Top of Entries supplied
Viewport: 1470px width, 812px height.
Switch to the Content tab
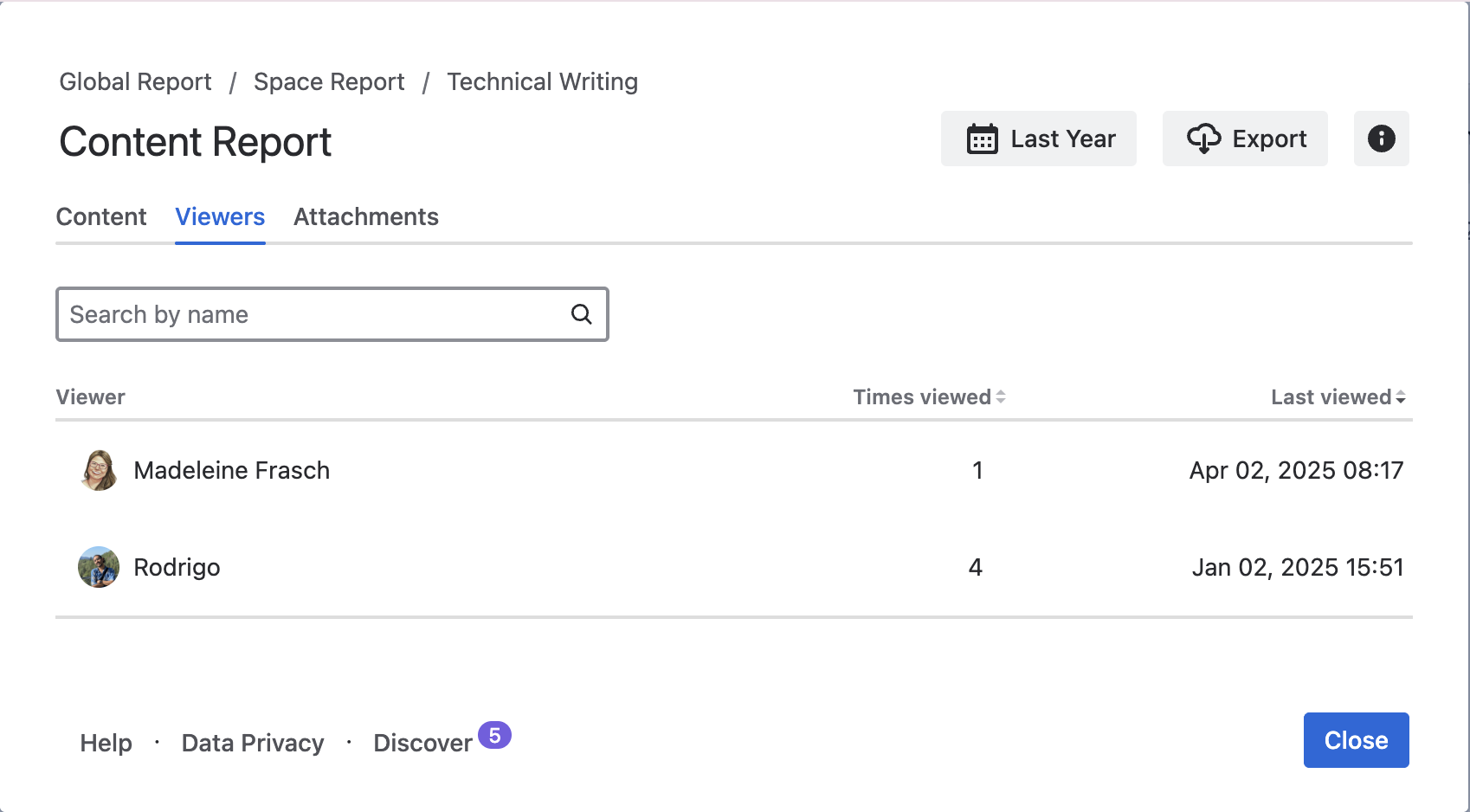101,216
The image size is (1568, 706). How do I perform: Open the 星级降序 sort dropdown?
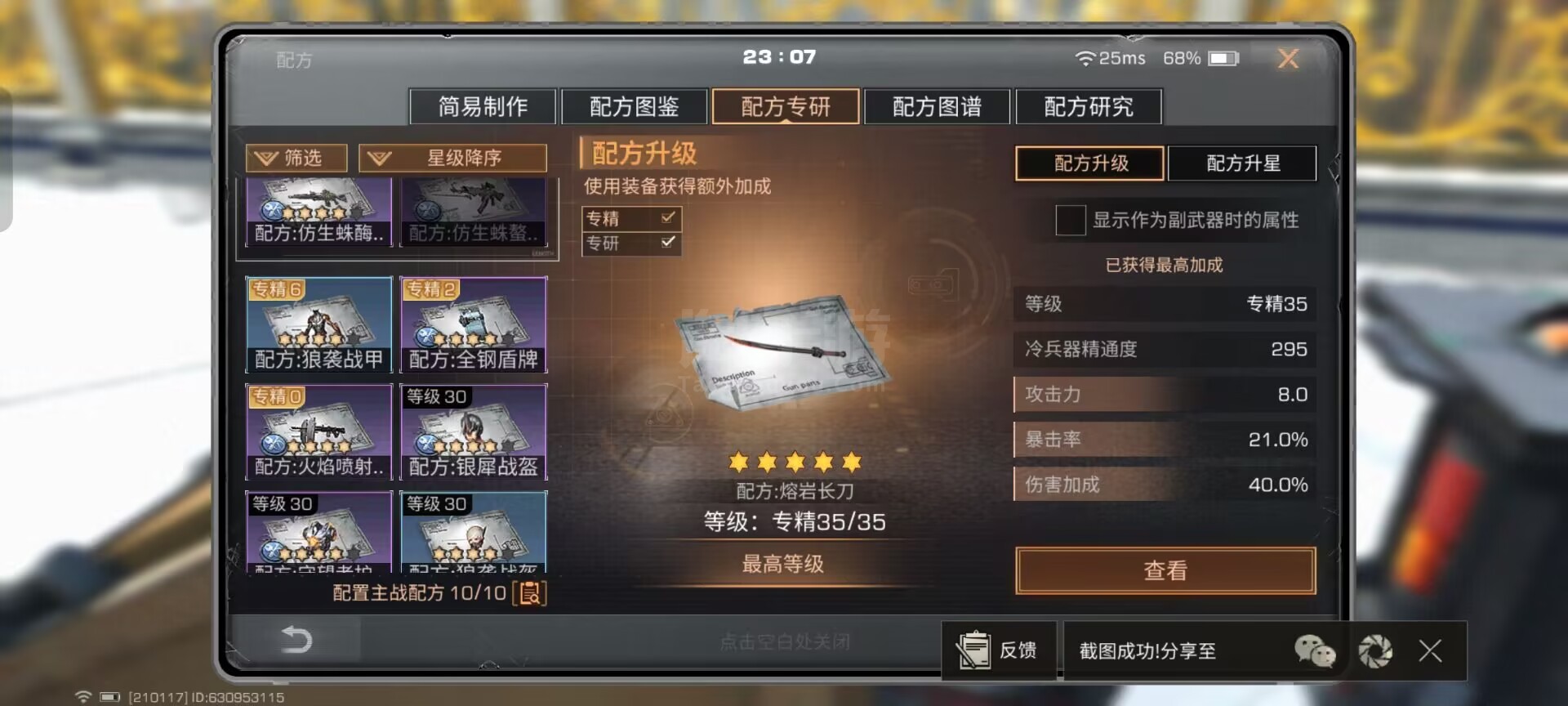(x=452, y=158)
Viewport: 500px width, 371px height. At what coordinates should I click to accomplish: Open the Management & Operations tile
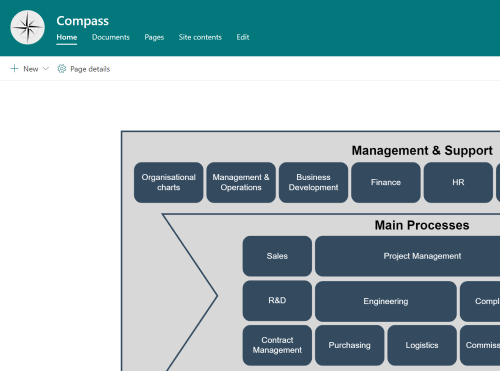point(241,182)
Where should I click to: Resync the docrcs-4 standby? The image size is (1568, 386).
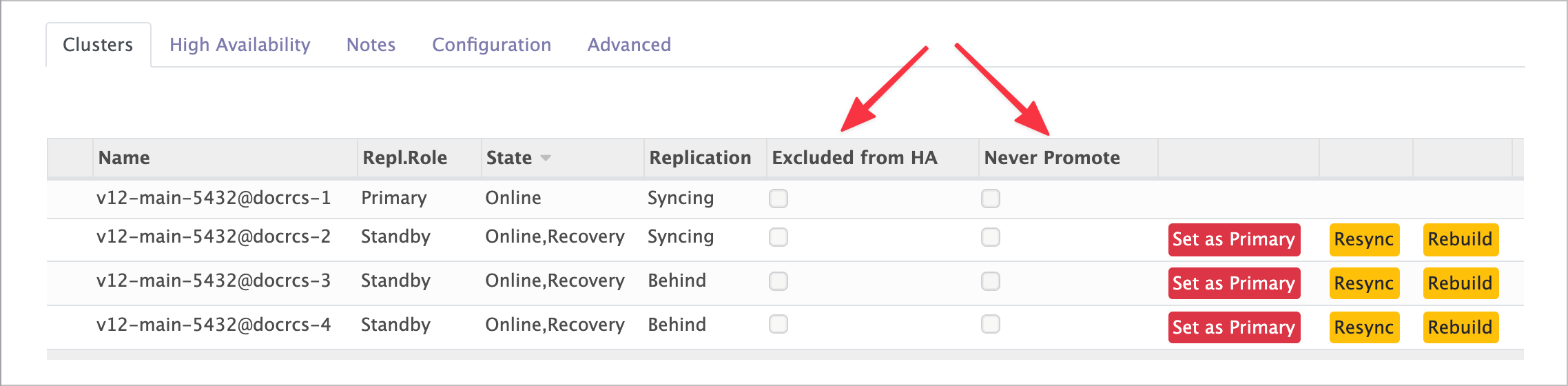click(1364, 327)
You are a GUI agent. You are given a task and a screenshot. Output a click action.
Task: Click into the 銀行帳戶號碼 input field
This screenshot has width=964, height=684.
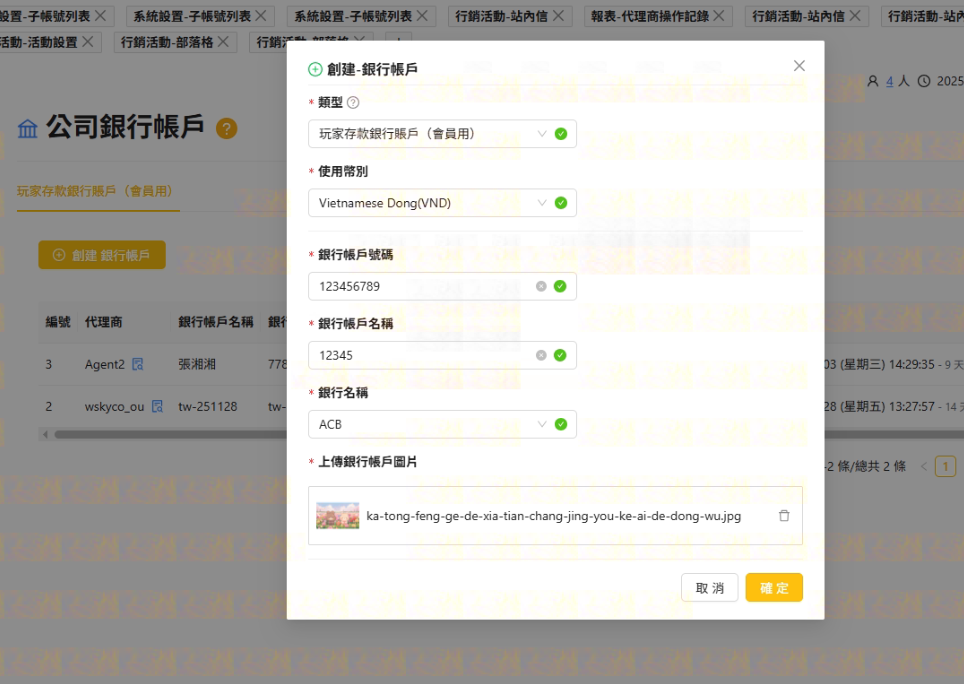[x=420, y=286]
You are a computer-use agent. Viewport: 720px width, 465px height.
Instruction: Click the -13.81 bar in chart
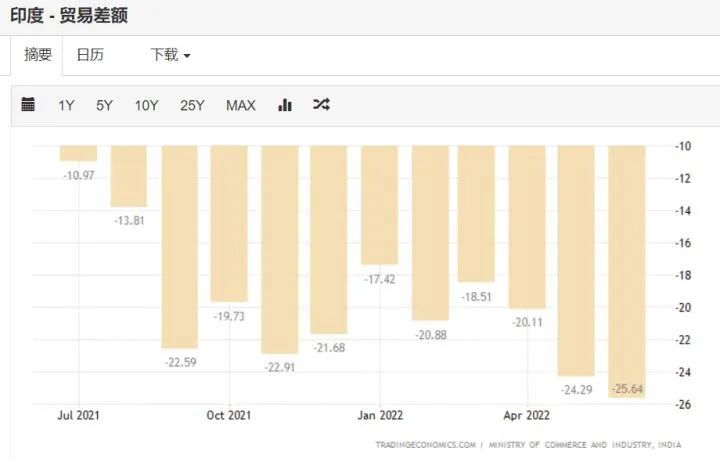(129, 176)
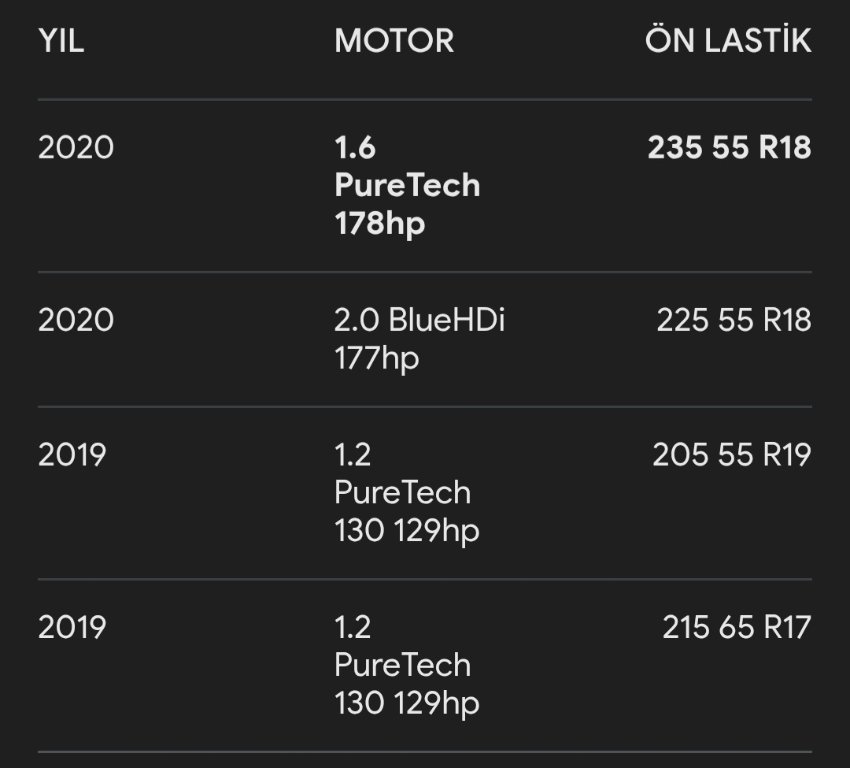
Task: Select the 1.2 PureTech engine with R17 tires
Action: pos(402,665)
Bottom of Entries supplied
The records above should be returned exactly; no image belongs in the copy.

Viewport: 1470px width, 812px height.
Switch to the Content tab
101,216
The image size is (1568, 706). How do I perform: Open the 星级降序 sort dropdown?
(x=452, y=158)
Viewport: 500px width, 371px height. At what coordinates should I click to accomplish: Open the Management & Operations tile
point(241,182)
Where should I click to: Resync the docrcs-4 standby? The image size is (1568, 386).
click(1364, 327)
You are a GUI agent. You are given a task and a screenshot. Output a click action.
Task: Click into the 銀行帳戶號碼 input field
This screenshot has width=964, height=684.
[x=420, y=286]
You are a computer-use agent. Viewport: 720px width, 465px height.
Instruction: Click the -13.81 bar in chart
(129, 176)
Task: Select the 1.2 PureTech engine with R17 tires
Action: pos(402,665)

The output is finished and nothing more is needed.